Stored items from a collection
════

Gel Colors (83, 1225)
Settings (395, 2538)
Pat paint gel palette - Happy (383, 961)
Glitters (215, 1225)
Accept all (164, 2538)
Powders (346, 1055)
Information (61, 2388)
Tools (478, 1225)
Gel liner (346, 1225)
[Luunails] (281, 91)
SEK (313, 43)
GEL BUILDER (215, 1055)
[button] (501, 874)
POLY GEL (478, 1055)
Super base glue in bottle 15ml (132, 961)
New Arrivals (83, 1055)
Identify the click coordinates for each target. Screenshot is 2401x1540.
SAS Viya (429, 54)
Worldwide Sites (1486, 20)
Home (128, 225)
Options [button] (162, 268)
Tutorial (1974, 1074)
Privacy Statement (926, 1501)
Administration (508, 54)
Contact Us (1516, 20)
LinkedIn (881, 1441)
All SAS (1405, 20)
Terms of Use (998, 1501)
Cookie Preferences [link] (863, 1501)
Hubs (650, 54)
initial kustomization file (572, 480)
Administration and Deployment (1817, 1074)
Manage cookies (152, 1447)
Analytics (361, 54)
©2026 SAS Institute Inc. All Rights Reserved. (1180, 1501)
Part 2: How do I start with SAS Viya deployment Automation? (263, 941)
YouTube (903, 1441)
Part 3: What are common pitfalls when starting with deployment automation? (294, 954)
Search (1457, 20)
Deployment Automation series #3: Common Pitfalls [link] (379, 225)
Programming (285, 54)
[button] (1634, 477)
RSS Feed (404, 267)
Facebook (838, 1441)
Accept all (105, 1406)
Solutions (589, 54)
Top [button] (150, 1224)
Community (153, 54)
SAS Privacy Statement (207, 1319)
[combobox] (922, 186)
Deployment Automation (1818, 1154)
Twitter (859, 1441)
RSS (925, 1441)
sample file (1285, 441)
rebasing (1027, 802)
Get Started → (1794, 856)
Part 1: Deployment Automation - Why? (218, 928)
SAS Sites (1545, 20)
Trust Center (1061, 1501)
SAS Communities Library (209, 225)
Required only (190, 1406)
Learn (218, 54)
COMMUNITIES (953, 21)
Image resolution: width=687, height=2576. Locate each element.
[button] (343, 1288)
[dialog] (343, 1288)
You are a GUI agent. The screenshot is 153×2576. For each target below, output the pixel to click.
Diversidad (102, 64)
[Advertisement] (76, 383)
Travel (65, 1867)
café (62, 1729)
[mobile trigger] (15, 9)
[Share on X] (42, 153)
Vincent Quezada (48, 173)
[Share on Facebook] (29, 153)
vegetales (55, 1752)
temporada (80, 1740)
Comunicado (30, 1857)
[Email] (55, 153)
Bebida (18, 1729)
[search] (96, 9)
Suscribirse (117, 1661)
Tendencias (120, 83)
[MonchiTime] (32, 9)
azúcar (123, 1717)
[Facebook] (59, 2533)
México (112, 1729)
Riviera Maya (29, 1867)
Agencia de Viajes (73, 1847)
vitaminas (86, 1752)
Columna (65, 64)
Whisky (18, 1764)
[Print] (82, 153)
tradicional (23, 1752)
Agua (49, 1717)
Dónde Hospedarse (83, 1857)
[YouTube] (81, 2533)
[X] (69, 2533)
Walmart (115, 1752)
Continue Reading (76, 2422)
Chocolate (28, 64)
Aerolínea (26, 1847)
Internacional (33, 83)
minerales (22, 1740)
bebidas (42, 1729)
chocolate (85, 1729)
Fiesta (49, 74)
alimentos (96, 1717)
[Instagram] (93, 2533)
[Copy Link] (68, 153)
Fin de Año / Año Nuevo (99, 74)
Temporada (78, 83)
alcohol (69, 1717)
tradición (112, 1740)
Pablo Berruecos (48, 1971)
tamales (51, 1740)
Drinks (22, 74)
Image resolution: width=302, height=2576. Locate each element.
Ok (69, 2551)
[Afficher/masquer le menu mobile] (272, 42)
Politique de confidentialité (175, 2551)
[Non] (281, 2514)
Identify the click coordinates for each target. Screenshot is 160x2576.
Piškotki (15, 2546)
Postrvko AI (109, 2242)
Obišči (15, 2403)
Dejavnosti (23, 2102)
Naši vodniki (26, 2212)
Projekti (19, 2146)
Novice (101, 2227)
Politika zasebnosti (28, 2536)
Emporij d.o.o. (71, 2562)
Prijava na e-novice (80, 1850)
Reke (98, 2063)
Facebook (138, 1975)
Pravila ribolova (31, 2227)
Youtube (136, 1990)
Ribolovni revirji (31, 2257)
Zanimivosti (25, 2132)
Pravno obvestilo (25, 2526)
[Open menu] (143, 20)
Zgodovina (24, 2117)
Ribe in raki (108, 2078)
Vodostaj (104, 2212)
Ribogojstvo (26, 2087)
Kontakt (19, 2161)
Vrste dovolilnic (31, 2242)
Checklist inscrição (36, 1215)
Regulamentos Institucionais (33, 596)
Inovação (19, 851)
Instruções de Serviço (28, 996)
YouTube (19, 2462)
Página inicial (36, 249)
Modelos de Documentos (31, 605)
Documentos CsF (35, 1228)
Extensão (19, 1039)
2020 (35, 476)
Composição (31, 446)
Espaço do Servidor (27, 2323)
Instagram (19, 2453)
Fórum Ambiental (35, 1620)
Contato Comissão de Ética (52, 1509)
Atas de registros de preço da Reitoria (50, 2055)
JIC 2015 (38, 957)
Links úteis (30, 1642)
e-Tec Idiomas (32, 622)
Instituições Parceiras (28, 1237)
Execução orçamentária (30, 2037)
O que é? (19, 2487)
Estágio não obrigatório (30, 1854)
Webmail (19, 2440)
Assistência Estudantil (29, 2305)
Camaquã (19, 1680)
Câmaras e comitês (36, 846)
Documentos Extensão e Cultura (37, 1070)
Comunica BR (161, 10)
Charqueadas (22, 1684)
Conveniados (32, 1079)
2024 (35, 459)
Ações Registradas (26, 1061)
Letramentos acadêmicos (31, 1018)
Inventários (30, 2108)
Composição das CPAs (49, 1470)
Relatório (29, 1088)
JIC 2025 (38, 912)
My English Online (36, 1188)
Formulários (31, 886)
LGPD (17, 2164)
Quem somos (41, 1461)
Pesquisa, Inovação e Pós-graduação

════

Retype all the data, changing nothing.

Gel Colors (83, 1225)
Settings (395, 2538)
Pat paint gel palette - Happy (383, 961)
Glitters (215, 1225)
Accept all (164, 2538)
Powders (346, 1055)
Information (61, 2388)
Tools (478, 1225)
Gel liner (346, 1225)
[Luunails] (281, 91)
SEK (313, 43)
GEL BUILDER (215, 1055)
[button] (501, 874)
POLY GEL (478, 1055)
Super base glue in bottle 15ml (132, 961)
New Arrivals (83, 1055)
Identify the click coordinates for each target. Screenshot is 2401x1540.
SAS Viya (429, 54)
Worldwide Sites (1486, 20)
Home (128, 225)
Options [button] (162, 268)
Tutorial (1974, 1074)
Privacy Statement (926, 1501)
Administration (508, 54)
Contact Us (1516, 20)
LinkedIn (881, 1441)
All SAS (1405, 20)
Terms of Use (998, 1501)
Cookie Preferences [link] (863, 1501)
Hubs (650, 54)
initial kustomization file (572, 480)
Administration and Deployment (1817, 1074)
Manage cookies (152, 1447)
Analytics (361, 54)
©2026 SAS Institute Inc. All Rights Reserved. (1180, 1501)
Part 2: How do I start with SAS Viya deployment Automation? (263, 941)
YouTube (903, 1441)
Part 3: What are common pitfalls when starting with deployment automation? (294, 954)
Search (1457, 20)
Deployment Automation series #3: Common Pitfalls [link] (379, 225)
Programming (285, 54)
[button] (1634, 477)
RSS Feed (404, 267)
Facebook (838, 1441)
Accept all (105, 1406)
Solutions (589, 54)
Top [button] (150, 1224)
Community (153, 54)
SAS Privacy Statement (207, 1319)
[combobox] (922, 186)
Deployment Automation (1818, 1154)
Twitter (859, 1441)
RSS (925, 1441)
sample file (1285, 441)
rebasing (1027, 802)
Get Started → (1794, 856)
Part 1: Deployment Automation - Why? (218, 928)
SAS Sites (1545, 20)
Trust Center (1061, 1501)
SAS Communities Library (209, 225)
Required only (190, 1406)
Learn (218, 54)
COMMUNITIES (953, 21)
Image resolution: width=687, height=2576. Locate each element.
[button] (343, 1288)
[dialog] (343, 1288)
You are a GUI agent. The screenshot is 153×2576. For each target below, output the pixel to click.
Diversidad (102, 64)
[Advertisement] (76, 383)
Travel (65, 1867)
café (62, 1729)
[mobile trigger] (15, 9)
[Share on X] (42, 153)
Vincent Quezada (48, 173)
[Share on Facebook] (29, 153)
vegetales (55, 1752)
temporada (80, 1740)
Comunicado (30, 1857)
[Email] (55, 153)
Bebida (18, 1729)
[search] (96, 9)
Suscribirse (117, 1661)
Tendencias (120, 83)
[MonchiTime] (32, 9)
azúcar (123, 1717)
[Facebook] (59, 2533)
México (112, 1729)
Riviera Maya (29, 1867)
Agencia de Viajes (73, 1847)
vitaminas (86, 1752)
Columna (65, 64)
Whisky (18, 1764)
[Print] (82, 153)
tradicional (23, 1752)
Agua (49, 1717)
Dónde Hospedarse (83, 1857)
[YouTube] (81, 2533)
[X] (69, 2533)
Walmart (115, 1752)
Continue Reading (76, 2422)
Chocolate (28, 64)
Aerolínea (26, 1847)
Internacional (33, 83)
minerales (22, 1740)
bebidas (42, 1729)
chocolate (85, 1729)
Fiesta (49, 74)
alimentos (96, 1717)
[Instagram] (93, 2533)
[Copy Link] (68, 153)
Fin de Año / Año Nuevo (99, 74)
Temporada (78, 83)
alcohol (69, 1717)
tradición (112, 1740)
Pablo Berruecos (48, 1971)
tamales (51, 1740)
Drinks (22, 74)
Image resolution: width=302, height=2576. Locate each element.
Ok (69, 2551)
[Afficher/masquer le menu mobile] (272, 42)
Politique de confidentialité (175, 2551)
[Non] (281, 2514)
Identify the click coordinates for each target. Screenshot is 160x2576.
Piškotki (15, 2546)
Postrvko AI (109, 2242)
Obišči (15, 2403)
Dejavnosti (23, 2102)
Naši vodniki (26, 2212)
Projekti (19, 2146)
Novice (101, 2227)
Politika zasebnosti (28, 2536)
Emporij d.o.o. (71, 2562)
Prijava na e-novice (80, 1850)
Reke (98, 2063)
Facebook (138, 1975)
Pravila ribolova (31, 2227)
Youtube (136, 1990)
Ribolovni revirji (31, 2257)
Zanimivosti (25, 2132)
Pravno obvestilo (25, 2526)
[Open menu] (143, 20)
Zgodovina (24, 2117)
Ribe in raki (108, 2078)
Vodostaj (104, 2212)
Ribogojstvo (26, 2087)
Kontakt (19, 2161)
Vrste dovolilnic (31, 2242)
Checklist inscrição (36, 1215)
Regulamentos Institucionais (33, 596)
Inovação (19, 851)
Instruções de Serviço (28, 996)
YouTube (19, 2462)
Página inicial (36, 249)
Modelos de Documentos (31, 605)
Documentos CsF (35, 1228)
Extensão (19, 1039)
2020 (35, 476)
Composição (31, 446)
Espaço do Servidor (27, 2323)
Instagram (19, 2453)
Fórum Ambiental (35, 1620)
Contato Comissão de Ética (52, 1509)
Atas de registros de preço da Reitoria (50, 2055)
JIC 2015 (38, 957)
Links úteis (30, 1642)
e-Tec Idiomas (32, 622)
Instituições Parceiras (28, 1237)
Execução orçamentária (30, 2037)
O que é? (19, 2487)
Estágio não obrigatório (30, 1854)
Webmail (19, 2440)
Assistência Estudantil (29, 2305)
Camaquã (19, 1680)
Câmaras e comitês (36, 846)
Documentos Extensão e Cultura (37, 1070)
Comunica BR (161, 10)
Charqueadas (22, 1684)
Conveniados (32, 1079)
2024 (35, 459)
Ações Registradas (26, 1061)
Letramentos acadêmicos (31, 1018)
Inventários (30, 2108)
Composição das CPAs (49, 1470)
Relatório (29, 1088)
JIC 2025 (38, 912)
My English Online (36, 1188)
Formulários (31, 886)
LGPD (17, 2164)
Quem somos (41, 1461)
Pesquisa, Inovação e Pós-graduação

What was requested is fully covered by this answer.